What is the proper construction of the judgment of this court reversing the final decree in the case rendered by the lower court? Was it a reversal pro tanto or in toto ? Was it an affirmance of such final decree in part and a reversal thereof in part ? It is undoubtedly true that a decree entered upon an auditor’s report, which has been allowed and approved by the court, without any objections having been made thereto, is as conclusive as to all matters covered by it as any other judgment of the court. Anderson v. Usher, 59 Ga. 567. It is also true that conclusions or findings of fact set forth in the report of an auditor, to which no exception is taken by either party, are binding upon all the parties to the litigation. Carter v. Jackson, 115 Ga. 676 (42 S. E. 46); Wiley v. Sparta, 154 Ga. 1, 23 (114 S. E. 45, 25 A. L. R. 1342). In this case exceptions to the atiditor’s findings both of law and fact embraced in his first report were filed. The trial judge disapproved and disallowed all of these exceptions. This judgment, unexcepted to, would be binding on the defendant. Likewise the conclusions of law and findings of fact by the auditor would thus become binding on him, although excepted to. But, as we have seen above, the defendant excepted to the overruling of his exceptions of law and fact and to the entire final decree in the ease, and brought the case, to this court for review. This court reversed the judgment of the lower court. It was a general judgment of reversal, based on certain specific errors pointed out by this court. The language in the concluding paragraph of the decision of this court, which is set out above, cannot be construed to mean that this court affirmed all findings other than those with which it specifically dealt. Specific rulings made by this court on exceptions to the report of the auditor became the law of the case, which would bind all the parties thereto. Certainly the judgment of the lower court, overruling certain exceptions to the findings of fact by the auditor, which was excepted to, was not such a final and conclusive judgment as would prevent the auditor from again hearing evidence to establish such facts, and from reporting his findings thereon. Mathewson v. Reed, 149 Ga. 217 (3) (99 S. E. 854).

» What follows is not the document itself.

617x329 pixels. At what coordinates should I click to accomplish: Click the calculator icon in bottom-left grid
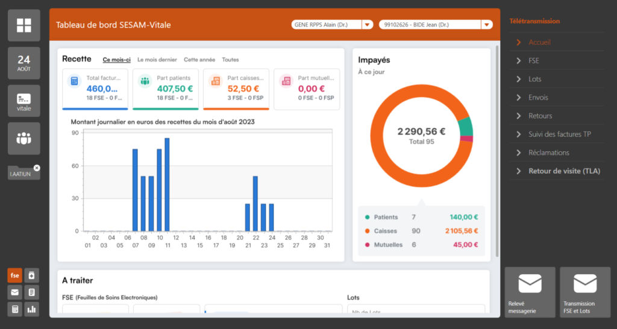tap(15, 309)
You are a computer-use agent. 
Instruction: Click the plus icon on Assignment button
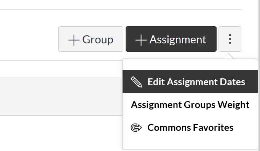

*371The judgment of reversal by this court was a general judgment, based upon specific errors pointed out by this court. It was not a' judgment affirming in part and reversing in part the judgment which was reviewed and reversed. This court held that the case should have been recommitted to the auditor for findings on certain matters which he had not specifically reported, and for correction of divers rulings on the law of the case. This court expressly directed a rehearing by the auditor. It is true that if this court had adopted all the findings of the auditor except on given questions, and directed the auditor to confine the rehearing to such specific questions alone, and to report only his findings thereon, the auditor would not have been authorized to pass upon all the questions of law and fact involved in the case; but this court did not give such direction in the case, did not confine the rehearing to specific questions, and did not expressly or by fair implication direct that the auditor should not pass on all questions of law and fact involved in the case. In the absence of direction by this court, so confining the new hearing before the auditor, the reversal of the judgment of the court below was the grant of a de novo investigation before the auditor upon the facts. The rulings upon the law by this court became final and conclusive. The effect of the judgment of this court was to vacate the erroneous judgment of the court below, and the legal consequence was the grant of a hearing de novo before the auditor upon the issues of fact involved, and on all questions of law not settled by the decision of this court. Woods v. Jones, 56 Ga. 520; Schley v. Schofield, 61 Ga. 528. On the second hearing before the auditor all questions made by the original pleadings and by appropriate amendment thereto, not decided by this court on review, or not inconsistent with the opinion rendered by this court in the case, were still open for adjudication by the auditor, Hixon v. Callaway, 5 Ga. App. 415 (63 S. E. 518). So we are of the opinion that the court did not err in holding that the defendant was not precluded from having his said exceptions of fact passed upon by the auditor, and in refusing to enter a decree in favor of the plaintiffs, notwithstanding the verdict of the jury.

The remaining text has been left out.